Data extracted from a collection
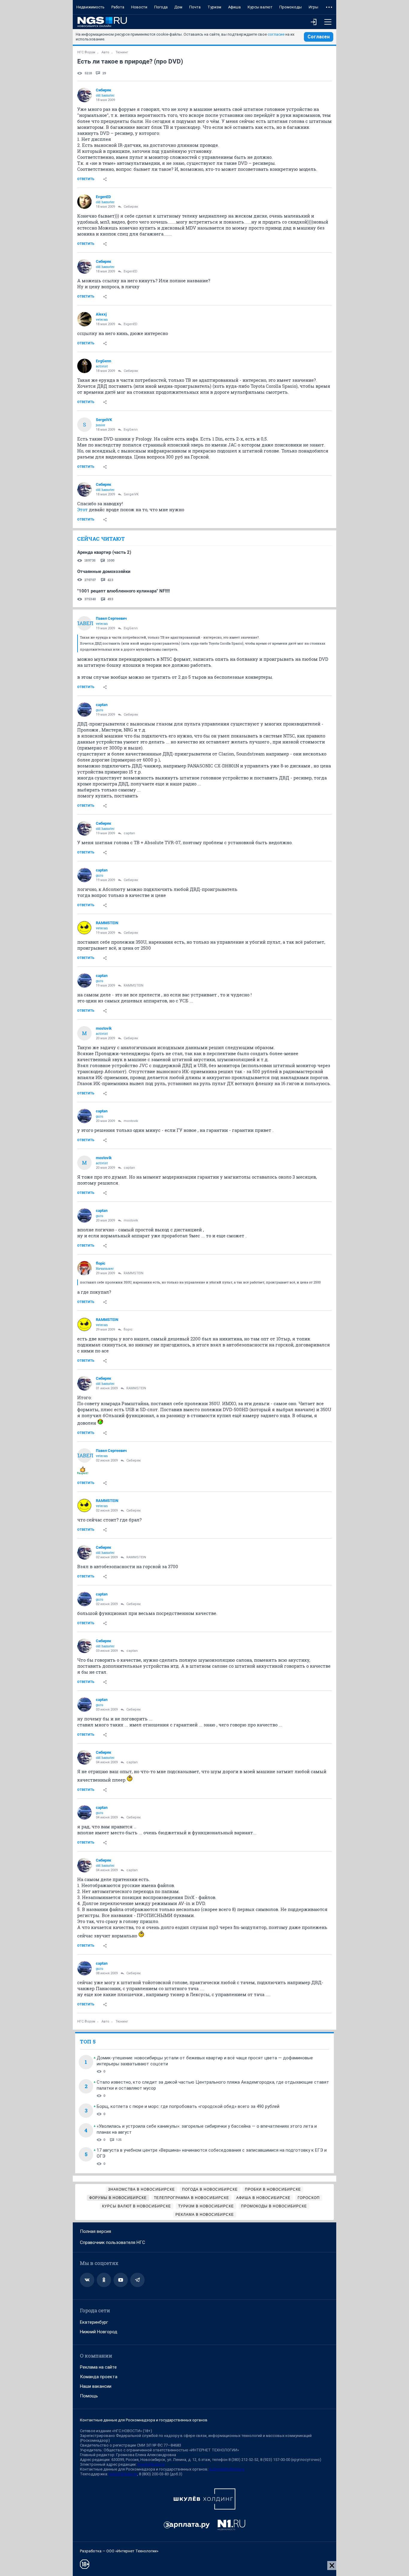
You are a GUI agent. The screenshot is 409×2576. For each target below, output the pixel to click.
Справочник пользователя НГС (112, 2242)
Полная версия (95, 2231)
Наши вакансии (95, 2386)
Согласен (318, 37)
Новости (139, 7)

→ Exercise description: Omit every image. Quote each record exactly.

→ Exercise solution:
You are a GUI agent. The screenshot is 409×2576. For each target below, output the pixel to click.
Справочник пользователя НГС (112, 2242)
Полная версия (95, 2231)
Наши вакансии (95, 2386)
Согласен (318, 37)
Новости (139, 7)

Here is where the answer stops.